◆ Source extract ◆
It’s the two year anniversary of a cancer care partnership between St George’s and Macmillan Cancer Support, and patients at the hospital are continuing to benefit.

One of the ways the partnership is improving care for patients, is by increasing the time they are able to spend with a Clinical Nurse Specialist (CNS). These are highly trained nursing staff who can address patients’ complex needs.

Macmillan has funded six support workers, who can assist and compliment the work of a CNS, freeing up the nurses to be able to spend more time with patients.

Mark Langston, a Wandsworth resident in his 60s, was diagnosed with prostate cancer in 2016 and was treated at St George’s. He is now in remission, but feels that, thanks to a support worker taking on the less complex aspects of care across the department, he was able to have more quality time with his CNS.

He said: “My CNS was marvellous and I really valued the contact we had. I could talk to her about anything and she would understand on a very human level.

“She had the time to go above and beyond her expert clinical role, for example, she would pop in to see me whenever she was passing to check I was OK. After I was discharged she would continue to ring me at home to ask how I was feeling. It made such a difference.”

Janice Minter, Lead Cancer Nurse for Urology at St George’s, said: “Access to a CNS is strongly associated with a good patient experience, but a lot of their time can be spent on administrative tasks and so their specialist skills are not being used.

“We’re delighted that the partnership was able to act on this with the appointment of six motivated Macmillan Cancer Support Workers to improve the care we provide our patients. As well as urology, there are support workers in colorectal, haematology, lung, skin and upper gastrointestinal areas.”

Tracey Allen, Urology Support Worker, said: “I really enjoy helping patients – I can be their first point of contact, assisting them to navigate the system and coordinating their care plan. I can provide a more timely response to phone queries, escalating and prioritising patients’ requests. I also recently helped set up an education event for men about to have a prostatectomy, which was really successful.

“My help enables the CNS on my ward to use her skills where they are most needed. I can take on less complex aspects of support allowing her to dedicate more time to patients that require her expertise.”

The six support workers in the St George’s and Macmillan partnership were funded through money raised by the Merton Committee of Macmillan Cancer Support. The group organised events, collections and donations to help improve St George’s – their local hospital.

St George’s and Macmillan: Cancer Care Partnership for Patient Experience includes four improvement pilots and will run until December 2018.

◆ Task item ◆
According to the article on the St George's and Macmillan cancer care partnership, how does funding six support workers increase the time patients spend with a Clinical Nurse Specialist? Answer in one to three sentences.

◆ Stored data ◆
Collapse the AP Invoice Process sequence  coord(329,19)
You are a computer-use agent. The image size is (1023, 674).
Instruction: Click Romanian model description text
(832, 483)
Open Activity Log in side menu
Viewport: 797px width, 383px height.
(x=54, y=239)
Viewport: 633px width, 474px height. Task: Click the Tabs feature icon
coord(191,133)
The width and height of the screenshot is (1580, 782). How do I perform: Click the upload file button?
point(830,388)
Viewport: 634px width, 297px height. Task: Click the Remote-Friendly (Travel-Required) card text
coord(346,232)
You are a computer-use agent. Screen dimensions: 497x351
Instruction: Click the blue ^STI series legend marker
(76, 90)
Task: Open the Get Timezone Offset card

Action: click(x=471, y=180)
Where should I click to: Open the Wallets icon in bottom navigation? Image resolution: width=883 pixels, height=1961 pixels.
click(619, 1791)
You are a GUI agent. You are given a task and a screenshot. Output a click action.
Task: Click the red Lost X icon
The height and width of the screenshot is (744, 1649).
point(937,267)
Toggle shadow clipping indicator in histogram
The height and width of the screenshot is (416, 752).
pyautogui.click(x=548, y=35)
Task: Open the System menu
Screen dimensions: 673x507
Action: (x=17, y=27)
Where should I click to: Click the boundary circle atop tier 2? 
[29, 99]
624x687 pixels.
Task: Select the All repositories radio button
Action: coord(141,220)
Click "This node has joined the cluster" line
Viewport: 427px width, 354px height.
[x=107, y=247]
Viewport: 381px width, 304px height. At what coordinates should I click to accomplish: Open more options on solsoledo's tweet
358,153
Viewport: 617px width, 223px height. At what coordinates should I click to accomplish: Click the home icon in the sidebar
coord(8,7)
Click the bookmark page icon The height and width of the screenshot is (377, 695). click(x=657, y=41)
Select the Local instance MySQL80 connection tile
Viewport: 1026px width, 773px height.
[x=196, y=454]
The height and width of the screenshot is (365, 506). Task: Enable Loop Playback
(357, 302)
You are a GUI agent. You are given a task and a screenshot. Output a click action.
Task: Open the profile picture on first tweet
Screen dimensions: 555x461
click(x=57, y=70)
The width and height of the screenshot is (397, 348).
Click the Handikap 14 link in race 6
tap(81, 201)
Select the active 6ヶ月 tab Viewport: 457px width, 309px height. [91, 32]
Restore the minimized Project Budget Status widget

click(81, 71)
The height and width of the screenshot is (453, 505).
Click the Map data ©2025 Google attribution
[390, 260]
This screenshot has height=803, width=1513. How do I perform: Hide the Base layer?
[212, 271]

◆ Response to this task ◆
A lot of a CNS's time can go to administrative tasks, so their specialist skills are not being used. The support workers take on the less complex aspects of care and support. This frees the nurses to spend more time with patients who need their expertise.